To the Editor,
I’m troubled by Nanaimo fiscal objectives – emphasis is growth and development. Are there any safeguards (Plan B)?
For example, Kingsway Group of Companies grossed $630 million in 2005-06 and committed themselves to even bigger projects. The economy changed. In 2008 Kingsway was out of business. It ‘speculated’, gambled and lost.
At the same time, Nanaimo built a conference centre. It cost millions to build. It continues to cost millions.
Same result? Not at all, there’s a captivated crowd that coughs up every year.
The legacy of miscalculations is borne into a distant future.
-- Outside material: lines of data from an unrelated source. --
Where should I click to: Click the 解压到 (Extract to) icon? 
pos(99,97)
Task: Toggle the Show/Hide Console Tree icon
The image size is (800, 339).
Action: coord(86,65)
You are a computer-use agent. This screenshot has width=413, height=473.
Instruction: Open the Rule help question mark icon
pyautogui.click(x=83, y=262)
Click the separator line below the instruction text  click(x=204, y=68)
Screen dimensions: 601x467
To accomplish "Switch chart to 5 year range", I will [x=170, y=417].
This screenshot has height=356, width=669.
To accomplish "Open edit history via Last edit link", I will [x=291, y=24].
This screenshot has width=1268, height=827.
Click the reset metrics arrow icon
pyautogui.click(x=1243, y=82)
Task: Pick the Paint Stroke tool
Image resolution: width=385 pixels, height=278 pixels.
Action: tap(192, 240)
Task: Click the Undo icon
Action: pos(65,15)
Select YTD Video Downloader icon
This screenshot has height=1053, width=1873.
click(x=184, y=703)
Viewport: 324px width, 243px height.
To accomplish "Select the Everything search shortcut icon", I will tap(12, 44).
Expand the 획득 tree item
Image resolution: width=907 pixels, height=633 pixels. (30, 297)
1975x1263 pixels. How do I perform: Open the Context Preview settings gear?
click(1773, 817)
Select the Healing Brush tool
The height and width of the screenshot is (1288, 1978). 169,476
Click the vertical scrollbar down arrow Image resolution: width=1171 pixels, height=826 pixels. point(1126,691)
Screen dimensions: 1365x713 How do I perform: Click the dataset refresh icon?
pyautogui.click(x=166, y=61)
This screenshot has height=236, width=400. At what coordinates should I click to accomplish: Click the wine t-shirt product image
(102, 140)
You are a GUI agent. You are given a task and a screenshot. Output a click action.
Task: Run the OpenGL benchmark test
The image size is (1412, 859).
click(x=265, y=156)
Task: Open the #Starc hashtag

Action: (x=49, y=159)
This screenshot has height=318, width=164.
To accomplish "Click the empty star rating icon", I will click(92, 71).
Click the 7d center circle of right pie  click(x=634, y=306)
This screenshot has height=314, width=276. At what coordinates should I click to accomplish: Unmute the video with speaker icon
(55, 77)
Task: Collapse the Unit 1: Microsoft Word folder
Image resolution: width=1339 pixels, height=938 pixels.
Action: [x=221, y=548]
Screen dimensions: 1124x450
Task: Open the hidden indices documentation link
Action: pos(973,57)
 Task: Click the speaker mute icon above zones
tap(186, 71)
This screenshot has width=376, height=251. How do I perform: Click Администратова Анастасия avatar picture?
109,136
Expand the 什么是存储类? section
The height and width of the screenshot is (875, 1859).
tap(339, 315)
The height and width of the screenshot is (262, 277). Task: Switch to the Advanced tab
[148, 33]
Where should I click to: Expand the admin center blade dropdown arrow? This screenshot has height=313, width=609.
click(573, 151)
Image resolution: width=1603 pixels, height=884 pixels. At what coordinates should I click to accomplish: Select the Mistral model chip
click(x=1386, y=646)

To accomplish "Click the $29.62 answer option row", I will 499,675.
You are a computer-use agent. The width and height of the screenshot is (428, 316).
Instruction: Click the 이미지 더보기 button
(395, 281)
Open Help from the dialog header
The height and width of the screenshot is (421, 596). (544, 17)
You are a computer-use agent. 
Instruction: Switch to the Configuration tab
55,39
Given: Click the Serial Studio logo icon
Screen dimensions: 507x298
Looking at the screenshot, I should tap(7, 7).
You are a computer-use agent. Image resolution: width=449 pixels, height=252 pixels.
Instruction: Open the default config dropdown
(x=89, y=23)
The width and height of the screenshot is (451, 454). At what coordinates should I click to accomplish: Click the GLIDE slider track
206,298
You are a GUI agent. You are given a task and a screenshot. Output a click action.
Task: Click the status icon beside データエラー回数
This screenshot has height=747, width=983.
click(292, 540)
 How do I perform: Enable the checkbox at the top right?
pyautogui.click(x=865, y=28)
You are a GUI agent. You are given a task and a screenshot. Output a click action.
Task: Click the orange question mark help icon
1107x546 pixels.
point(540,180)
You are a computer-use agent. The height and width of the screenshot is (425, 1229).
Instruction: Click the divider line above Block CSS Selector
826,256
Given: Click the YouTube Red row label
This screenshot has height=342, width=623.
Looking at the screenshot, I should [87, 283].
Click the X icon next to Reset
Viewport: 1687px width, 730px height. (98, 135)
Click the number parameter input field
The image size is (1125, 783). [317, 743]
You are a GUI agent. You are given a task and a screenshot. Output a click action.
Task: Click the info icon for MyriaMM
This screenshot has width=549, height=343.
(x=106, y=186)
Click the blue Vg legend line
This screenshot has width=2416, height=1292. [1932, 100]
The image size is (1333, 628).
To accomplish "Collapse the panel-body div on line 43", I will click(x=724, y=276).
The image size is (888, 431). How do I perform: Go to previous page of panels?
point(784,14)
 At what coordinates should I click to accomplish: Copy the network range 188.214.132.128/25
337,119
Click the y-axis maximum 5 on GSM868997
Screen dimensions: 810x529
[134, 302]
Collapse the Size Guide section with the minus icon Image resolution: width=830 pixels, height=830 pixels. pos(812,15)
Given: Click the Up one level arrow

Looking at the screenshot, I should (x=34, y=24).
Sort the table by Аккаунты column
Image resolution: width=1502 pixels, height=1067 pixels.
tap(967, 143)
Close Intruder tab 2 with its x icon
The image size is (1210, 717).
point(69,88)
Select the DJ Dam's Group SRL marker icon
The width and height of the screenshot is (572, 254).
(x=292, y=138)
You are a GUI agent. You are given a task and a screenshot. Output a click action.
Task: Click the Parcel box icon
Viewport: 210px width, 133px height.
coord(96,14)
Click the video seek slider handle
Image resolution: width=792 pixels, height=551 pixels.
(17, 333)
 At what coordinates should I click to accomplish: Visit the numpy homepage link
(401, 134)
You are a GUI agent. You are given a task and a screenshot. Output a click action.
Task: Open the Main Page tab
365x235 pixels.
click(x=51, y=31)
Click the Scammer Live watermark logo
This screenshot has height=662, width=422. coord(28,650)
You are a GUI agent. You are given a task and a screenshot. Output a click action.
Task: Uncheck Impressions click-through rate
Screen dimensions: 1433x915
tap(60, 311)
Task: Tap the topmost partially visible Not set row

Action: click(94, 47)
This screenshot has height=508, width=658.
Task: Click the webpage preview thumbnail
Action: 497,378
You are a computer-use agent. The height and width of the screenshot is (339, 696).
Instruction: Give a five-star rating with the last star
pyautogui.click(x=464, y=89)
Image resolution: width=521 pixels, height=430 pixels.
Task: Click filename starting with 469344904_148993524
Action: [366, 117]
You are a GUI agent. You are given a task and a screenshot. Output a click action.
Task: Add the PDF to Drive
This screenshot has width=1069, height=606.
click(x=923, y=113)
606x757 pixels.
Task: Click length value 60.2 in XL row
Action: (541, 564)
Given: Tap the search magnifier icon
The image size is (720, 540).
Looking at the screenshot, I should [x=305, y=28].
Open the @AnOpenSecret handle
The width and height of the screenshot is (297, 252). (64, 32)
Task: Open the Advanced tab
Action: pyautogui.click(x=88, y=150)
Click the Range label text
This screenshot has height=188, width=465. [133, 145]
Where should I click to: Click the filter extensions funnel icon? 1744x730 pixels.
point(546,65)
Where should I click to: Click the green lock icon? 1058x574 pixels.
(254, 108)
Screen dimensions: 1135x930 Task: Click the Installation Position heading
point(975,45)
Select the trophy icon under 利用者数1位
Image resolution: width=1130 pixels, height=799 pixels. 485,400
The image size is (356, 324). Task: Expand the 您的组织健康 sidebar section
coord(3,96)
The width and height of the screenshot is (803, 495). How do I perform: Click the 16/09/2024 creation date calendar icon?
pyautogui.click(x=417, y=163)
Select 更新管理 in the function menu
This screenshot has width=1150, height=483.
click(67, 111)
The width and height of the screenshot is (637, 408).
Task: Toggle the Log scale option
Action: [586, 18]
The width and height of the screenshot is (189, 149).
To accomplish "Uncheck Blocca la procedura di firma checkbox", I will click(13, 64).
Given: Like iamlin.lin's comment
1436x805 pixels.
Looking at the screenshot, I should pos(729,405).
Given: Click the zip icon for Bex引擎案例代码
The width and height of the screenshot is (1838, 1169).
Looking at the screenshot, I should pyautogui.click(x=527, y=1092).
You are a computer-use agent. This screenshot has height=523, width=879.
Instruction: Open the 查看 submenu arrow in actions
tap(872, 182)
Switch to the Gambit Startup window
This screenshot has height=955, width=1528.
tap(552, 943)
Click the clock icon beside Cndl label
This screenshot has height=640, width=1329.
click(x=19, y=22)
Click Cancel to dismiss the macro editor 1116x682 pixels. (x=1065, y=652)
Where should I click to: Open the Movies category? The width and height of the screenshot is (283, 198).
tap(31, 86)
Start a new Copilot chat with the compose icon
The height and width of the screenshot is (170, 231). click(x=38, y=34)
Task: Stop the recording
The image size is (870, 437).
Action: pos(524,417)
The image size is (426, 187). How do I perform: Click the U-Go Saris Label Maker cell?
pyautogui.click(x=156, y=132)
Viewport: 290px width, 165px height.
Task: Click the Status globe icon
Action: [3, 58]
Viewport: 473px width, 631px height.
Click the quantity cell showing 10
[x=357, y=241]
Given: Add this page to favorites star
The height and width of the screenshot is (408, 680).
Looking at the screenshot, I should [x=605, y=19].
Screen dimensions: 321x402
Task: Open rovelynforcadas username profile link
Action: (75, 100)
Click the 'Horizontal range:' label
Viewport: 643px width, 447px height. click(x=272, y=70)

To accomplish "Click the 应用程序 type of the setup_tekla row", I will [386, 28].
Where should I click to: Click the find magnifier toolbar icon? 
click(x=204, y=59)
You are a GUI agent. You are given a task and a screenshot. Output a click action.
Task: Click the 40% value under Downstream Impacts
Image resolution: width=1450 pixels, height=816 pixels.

Instead of learning from this, even bigger mega-buck projects are underway. Does this mean even more borrowing?
Everything is promotional: NEDCorp, positive performance survey claims, communications officer, growth, expansion, etc.
A friend who works for a moving company says for every one inbound call, there are 10 outbound calls.
Recent news articles report 40 per cent of homeowners are in arrears with taxes.
Another article highlights budget deficits. Does this mean more taxes?
With another year of drought inflation on the horizon, and with other economic time-bombs, here, everywhere, isn’t Nanaimo increasingly more vulnerable?
Budget deficits, legacy debts, are indicators of patterns. Am I the only Nanamoite cringing any time there’s talk of a hotel, water purification plant, fire hall?
Kingsway’s owner paid the ultimate price. Who pays when Plan A fails?